Tag Archives: oversized boxes

Extreme Enclosures, pt. 3: Boxing “The North American Indian” Folios

Edward S. Curtis’ The North American Indian (1907-1930) was an ambitious project. Curtis set out to document North American indigenous peoples, capturing their lives through both photographs and narratives. This work is not without its critics in the modern era and Curtis himself is a complicated historic figure. That said, the plate volumes are filled with stunning images and are beautifully printed.

Our edition has 20 volumes of folio plates, each with an average of 36 individual plates. These are housed in portfolio-folders that are tied at the foredge. A very thin piece of tissue is in between each plate. These portfolios do not provide adequate protection from abrasion, dust, light, and heavy use. It is also very difficult to find an image within the stack of plates when a patron requests one.

Tedd is back and building boxes!

After discussion with the curators we decided we to build custom enclosures for the plate volumes . Each plate will be housed in a paper folder, and each volume would receive a custom cloth drop-spine box with a label clearly indicating the contents.
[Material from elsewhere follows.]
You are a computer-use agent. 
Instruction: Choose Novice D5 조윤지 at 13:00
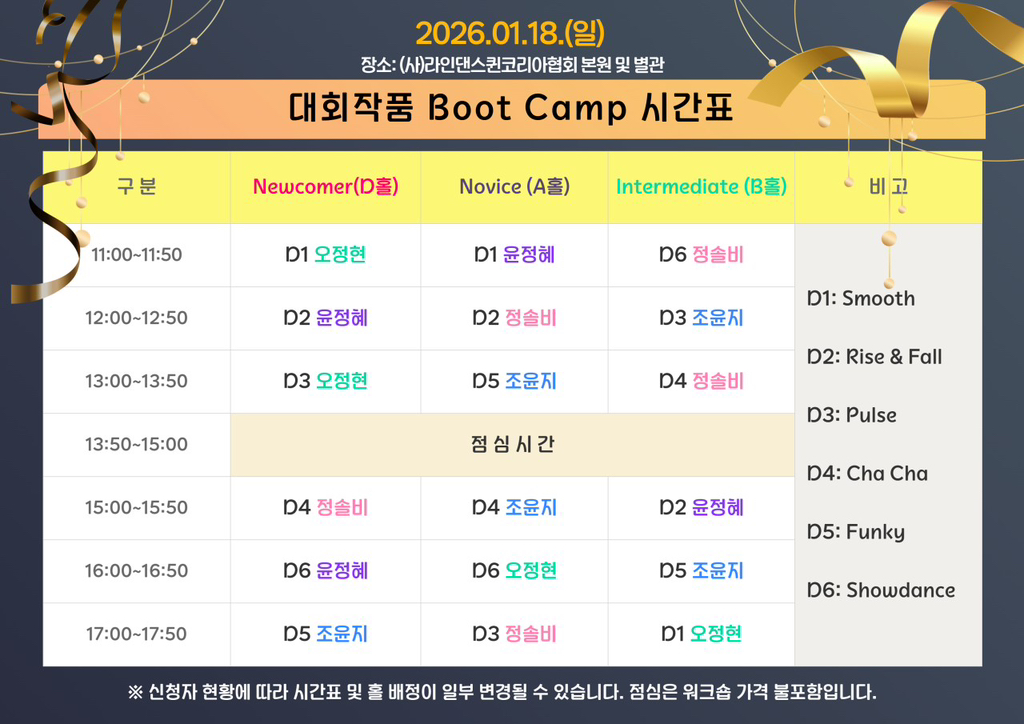[514, 381]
This solution will provide the most protection for the plates, and will make finding a plate easy when it is needed for a class or for a patron.

The custom enclosures for “The North American Indian” plate volumes was generously supported by Jan Tore Hall (T’73)  through the DUL Adopt-a-Book program. His donation was made in memory of Inger Tavernise, with thanks for the shared times in service to the University through its Library.
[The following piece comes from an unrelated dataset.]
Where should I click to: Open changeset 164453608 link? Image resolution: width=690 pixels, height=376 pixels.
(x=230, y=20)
Mr. Hall’s donation allowed us to purchase custom folders for the prints, and bookcloth and binders board for the boxes. Rachel re-foldered and labeled each print to prepare them for boxing. We brought back Tedd Anderson to make the 20 oversized custom boxes. As readers may remember, Tedd worked in the lab for many years creating extreme enclosures for all kinds of books. We knew he could make these large boxes efficiently and beautifully. The first set is finished and labeled and ready for the shelf.

Here are some action shots of the boxes in production.

We call it “Brick Henge.”

Pressing edges using the “Duke Stool Support System (TM)” (aka the stool no one likes to sit on but is a great extension for the floor press).

That stool has found its true calling.

The new labels tell you what is in the box, a huge improvement over the old enclosures.

And here is the before and after reveal.

 

Original portfolios.

(top) Original portfolio and (bottom) new custom box.

New custom boxes.

Individual folders for plates inside custom box.